Collectivités et secteur public

Mieux connaître l’éclairage public

Mis à jour le 09/10/2020

Pour renouveler les installations d’éclairage public, il faut se référer aux recommandations existantes et identifier les leviers qui permettront de faire baisser les consommations et d’accroître l’efficacité énergétique des équipements.

Connaître les normes, recommandations et l’indicateur principal…

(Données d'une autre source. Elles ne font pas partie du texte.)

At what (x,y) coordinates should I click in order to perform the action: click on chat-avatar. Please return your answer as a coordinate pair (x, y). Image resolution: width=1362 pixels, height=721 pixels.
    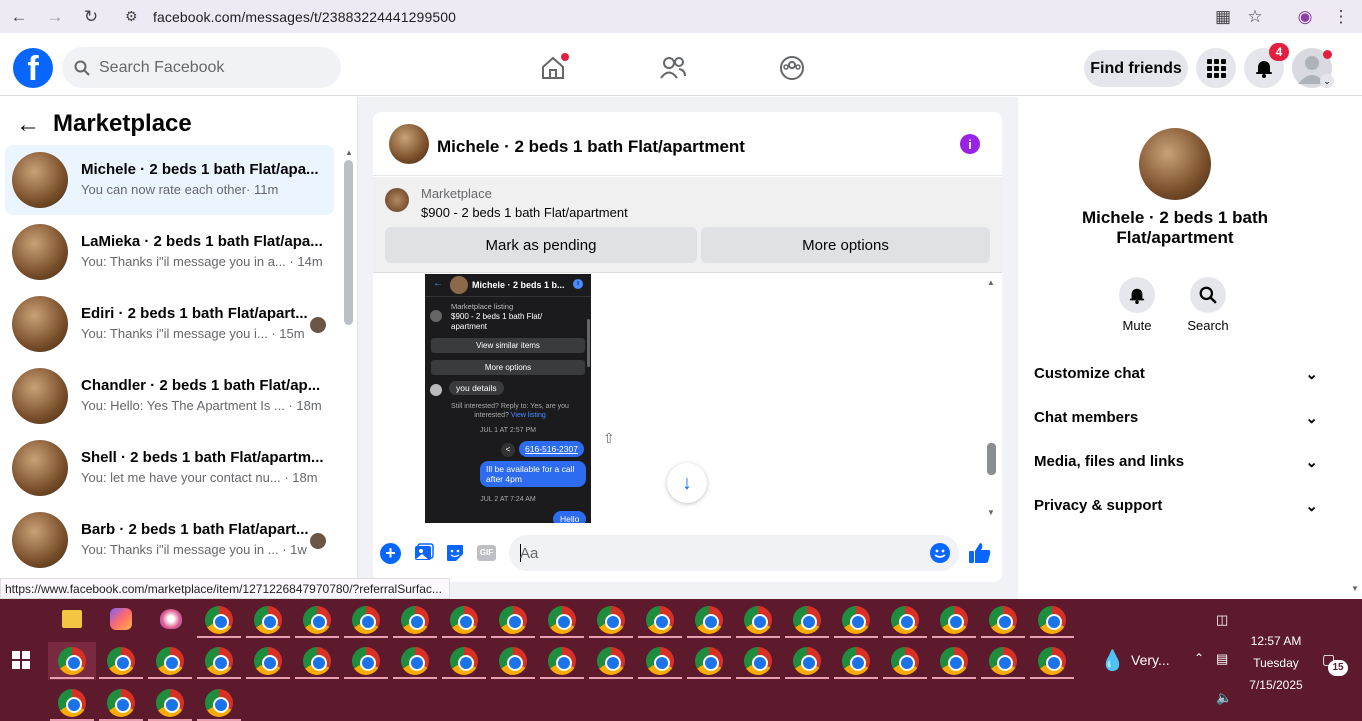
    Looking at the image, I should click on (409, 144).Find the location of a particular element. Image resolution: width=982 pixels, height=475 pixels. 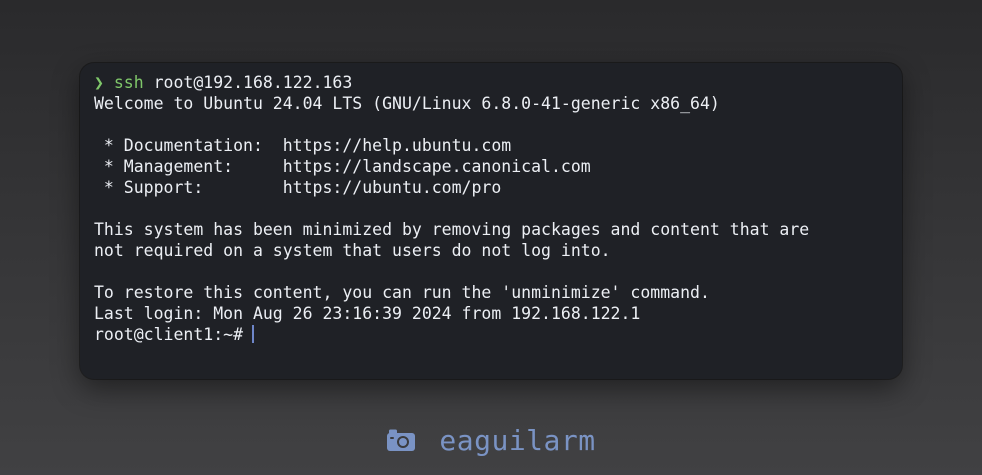

prompt-chevron-icon: ❯ is located at coordinates (99, 82).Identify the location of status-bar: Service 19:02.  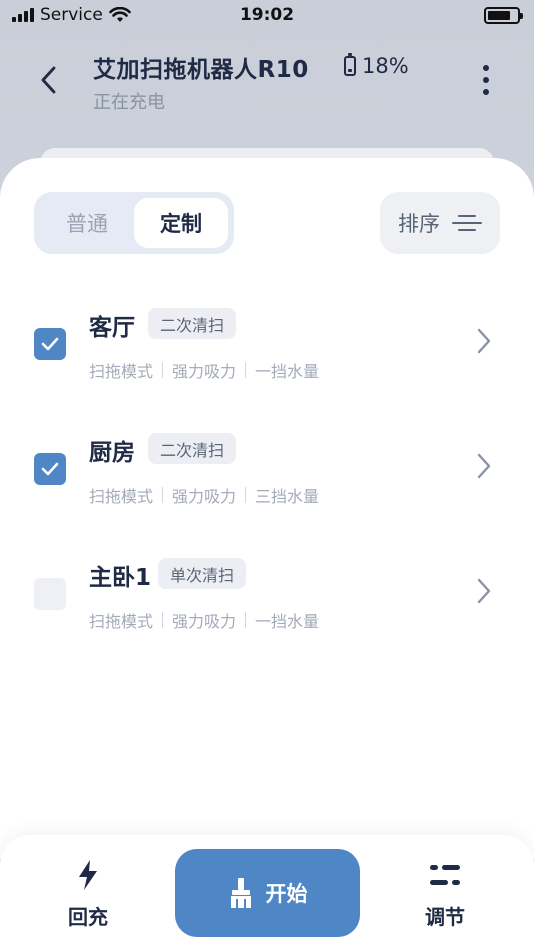
(267, 15).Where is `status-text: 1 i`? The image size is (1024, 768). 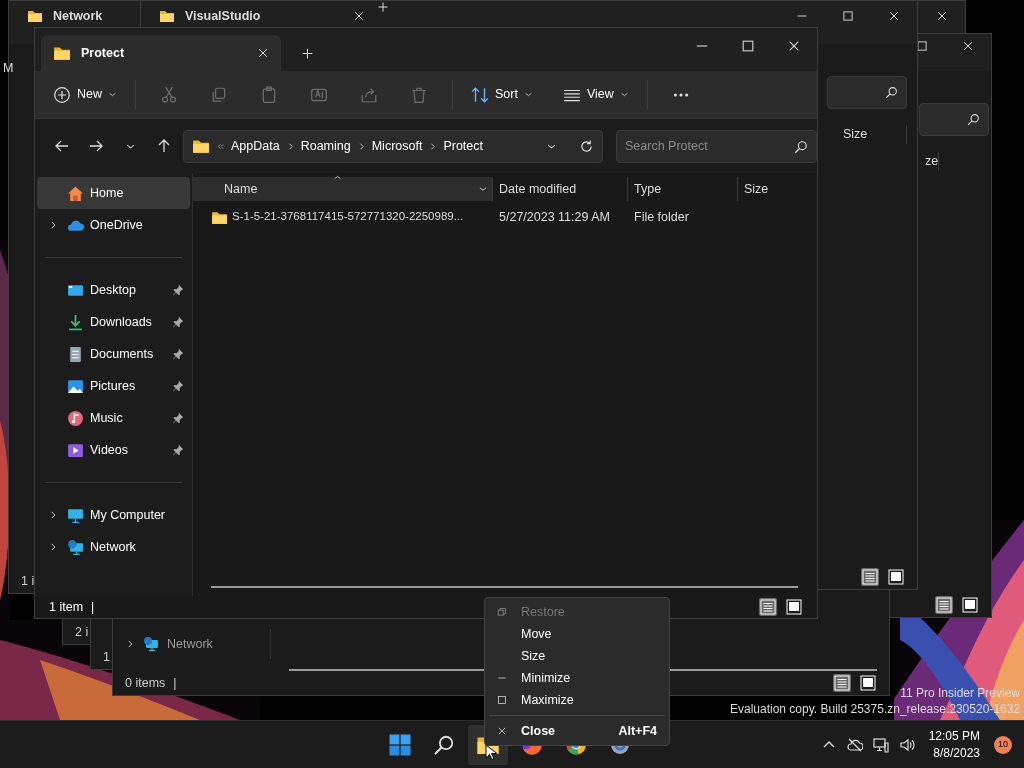
status-text: 1 i is located at coordinates (28, 581). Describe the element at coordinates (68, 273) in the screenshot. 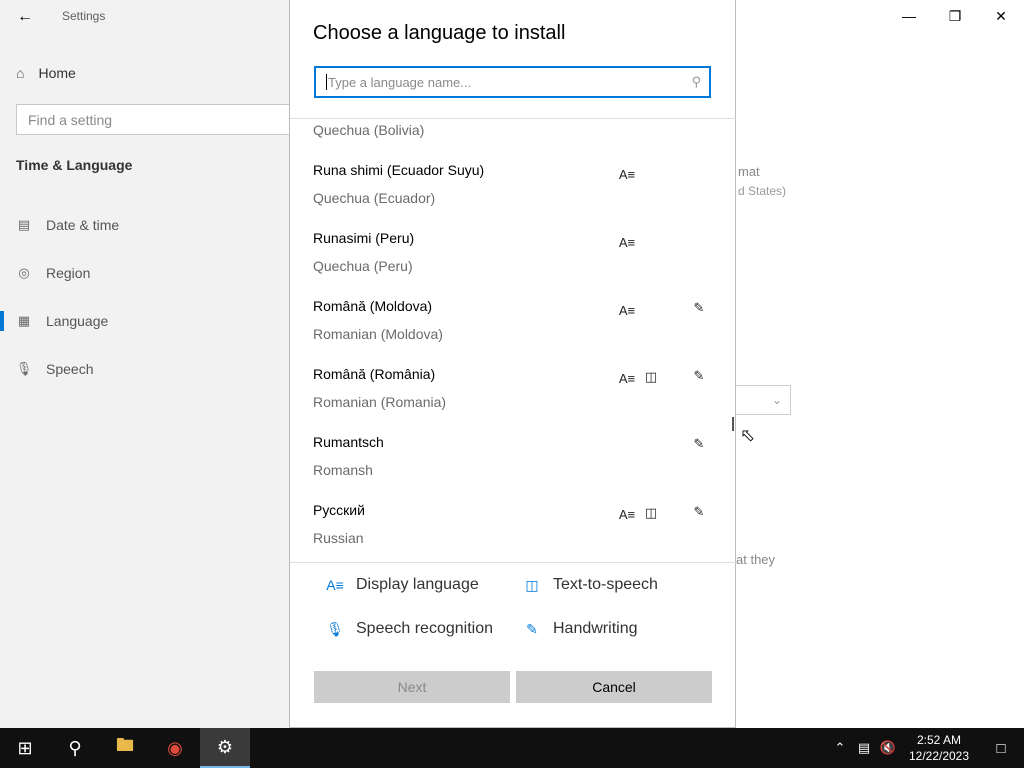

I see `nav-item-label: Region` at that location.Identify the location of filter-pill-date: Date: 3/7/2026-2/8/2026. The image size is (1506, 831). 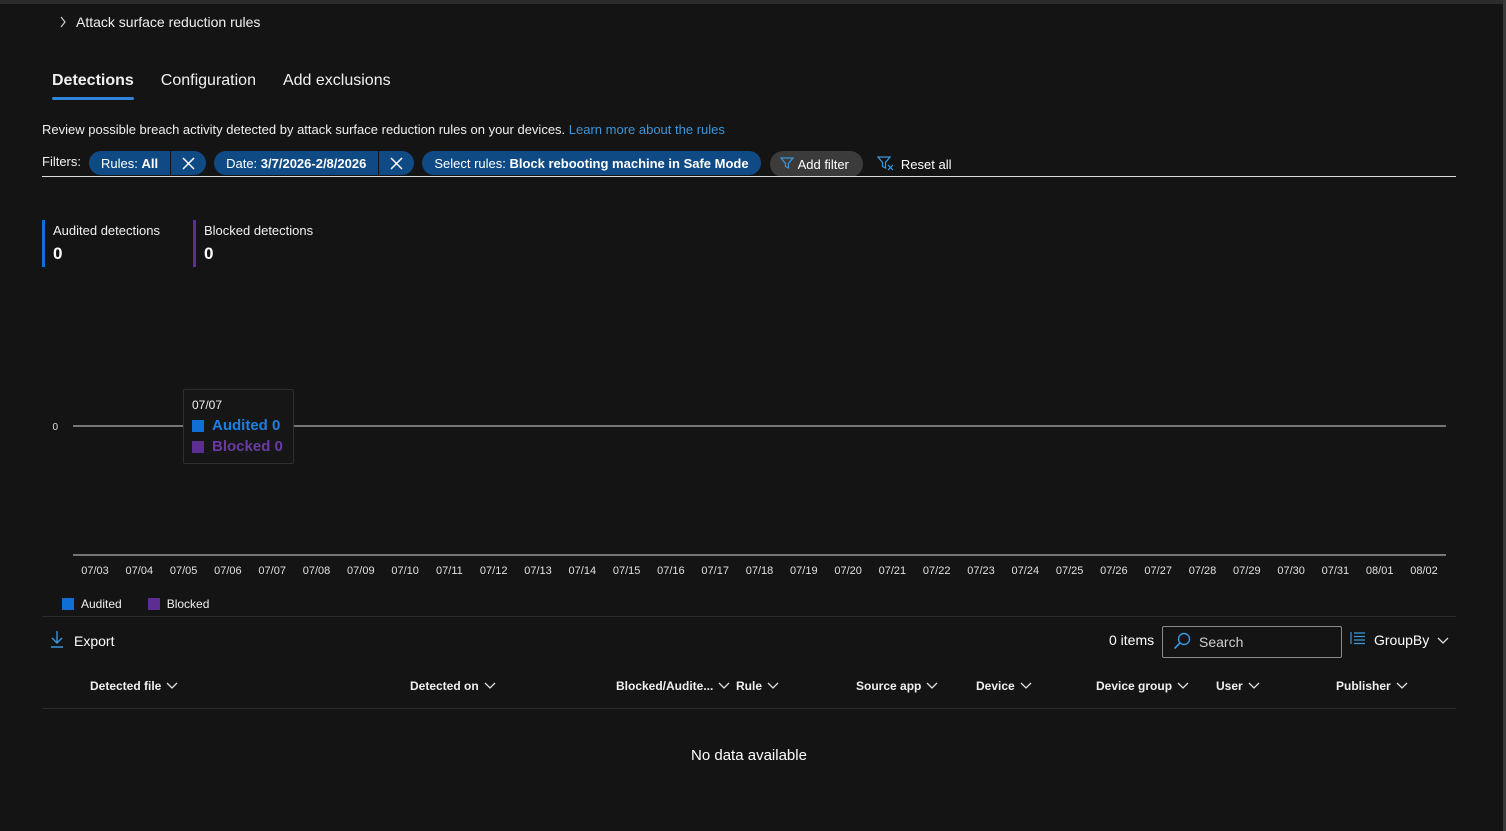
(314, 163). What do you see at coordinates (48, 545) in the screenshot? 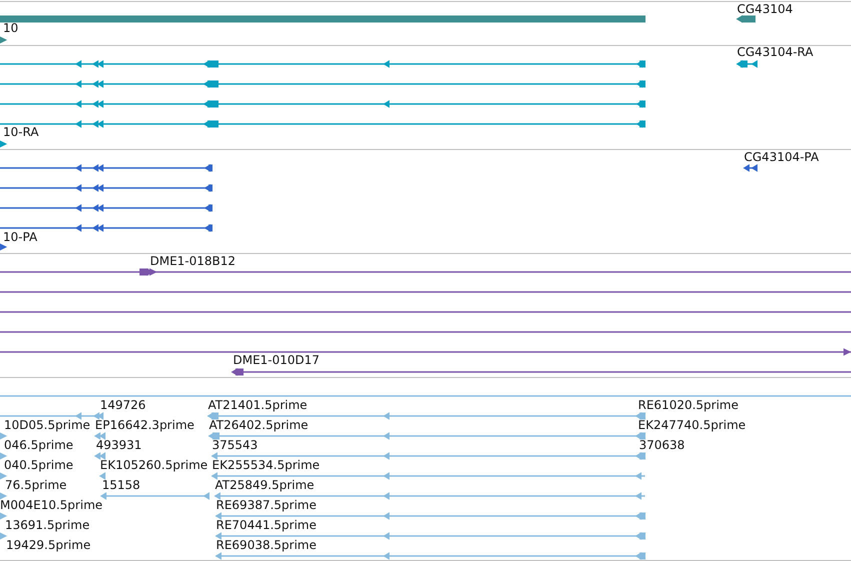
I see `feature-label: 19429.5prime` at bounding box center [48, 545].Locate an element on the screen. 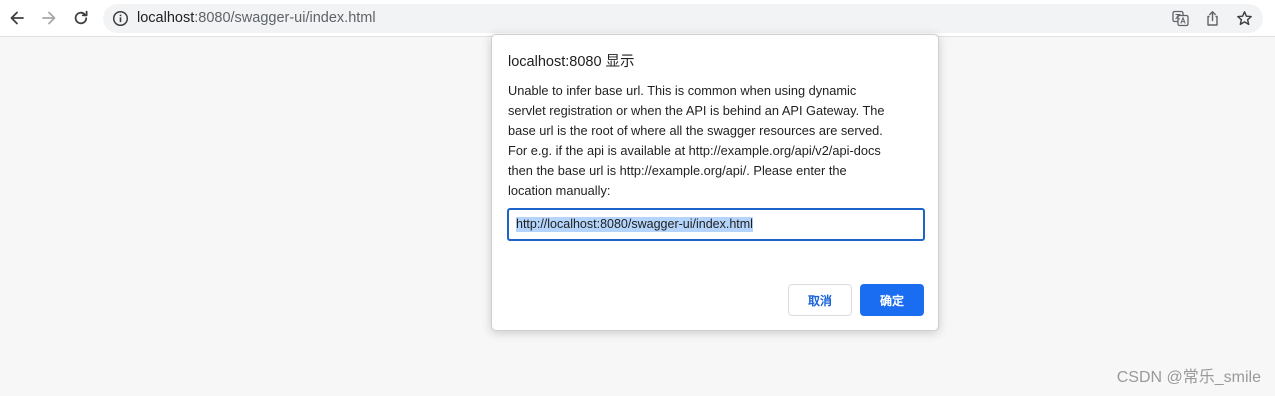 The image size is (1275, 396). url-path: :8080/swagger-ui/index.html is located at coordinates (285, 18).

L’arrêté du 27 décembre 2018 relatif à la prévention, à la réduction et à la limitation des nuisances lumineuses. Il vient se substituer à un arrêté de 2013 et le complète. Les principales implications sont :
 
  • les lumières des vitrines et des commerces ainsi que les éclairages des façades des bâtiments devaient être éteints à 1 h du matin et celles des bureaux (en intérieur) 1 h après la fin de l’activité ;
  • les lumières éclairant le patrimoine et les parcs et jardins accessibles au public devront être éteintes au plus tard à 1 h du matin ou 1 h après la fermeture du site ;
  • les parkings desservant un lieu ou une zone d’activité devront être éteints 2 h après la fin de l’activité, contre 1 h pour les éclairages de chantiers en extérieur.
L’arrêté fixe également des normes techniques à respecter en agglomération et hors agglomération. Ces valeurs sont obligatoires et s’expriment en densité surfacique maximale de flux lumineux installé (flux lumineux total des sources rapporté à la surface destinée à être éclairée, en lumens par mètre carré) :
  • voirie sauf tunnel et sécurité liés à une activité économique et situés dans un espace clos non couvert ou semi-couvert : 35 lm/m² en agglomération et 25 lm/m² hors agglomération ;
  • les parcs et jardins : 25 lm/m² en agglomération et 10 lm/m² hors agglomération ;
  • l'éclairage intérieur émis vers l’extérieur des bâtiments non résidentiels : 25 lm/m² en agglomération et 20 lm/m² hors agglomération ;
  • les parcs de stationnement non couverts ou semi-couverts : 25 lm/m² en agglomération et 20 lm/m² hors agglomération.
Pour les cheminements extérieurs accessibles aux personnes à mobilité réduite ainsi que les parcs de stationnement extérieurs et leurs circulations piétonnes accessibles aux personnes à mobilité réduite, la densité surfacique de flux lumineux n’excède pas 20 lux.

Les luminaires installés après le 1er janvier 2020 devront être conformes à l’ensemble des dispositions. Pour les luminaires existants, l’entrée en vigueur varie selon la disposition et le type de luminaire. Les canons à lumière sont d'ores et déjà interdits, les mesures liées à la temporalité seront, elles, effectives au 1er janvier 2021.
 

La norme européenne NF EN 13 201 – d’application non obligatoire – et les recommandations relatives à l’éclairage des voies publiques de l’Association française de l’éclairage (AFE) donnent des indications sur les valeurs d’éclairement et de luminance à maintenir en fonction de la nature des sites et des voies.
Le principal indicateur d’efficacité énergétique correspond à la puissance installée pour éclairer à une certaine intensité lumineuse une surface de voirie donnée. L’installation est performante lorsque la puissance est faible et le résultat fixé obtenu.

Plus d'information sur la pollution lumineuse et sa réglementation sur le site du Ministère de la Transition écologique et solidaire

… pour optimiser les consommations

L’étude d’éclairage. Après avoir défini les besoins en éclairage extérieur, il est indispensable, en neuf ou en rénovation, de réaliser une étude photométrique. Seul un bureau d’études ou un concepteur compétent et équipé des outils nécessaires peut réaliser cette étude.  

Le choix des lampes et des luminaires. Les différents types de lampes permettent de répondre à tous les besoins : efficacité lumineuse, dépréciation du flux lumineux, durée de vie, température de couleur, etc. La photométrie et le degré de protection IP caractérisent les principales performances d’un luminaire. Le couplage optimal source/luminaire garantit l’efficacité de l’installation, aussi appelée « facteur d’utilisation ».

Les appareillages d’alimentation et les systèmes de commande. Les appareillages ferromagnétiques anciens peuvent être avantageusement remplacés par des ballasts électroniques qui offrent des fonctionnalités complémentaires telles que la gradation au point lumineux. Des systèmes de commande autonomes et centralisés permettent de contrôler les durées d’allumage et de moduler les valeurs d’éclairement selon les besoins définis. Il existe aujourd’hui de multiples systèmes de commande et les LED offrent de nouvelles possibilités, telles que la détection de présence en zone résidentielle.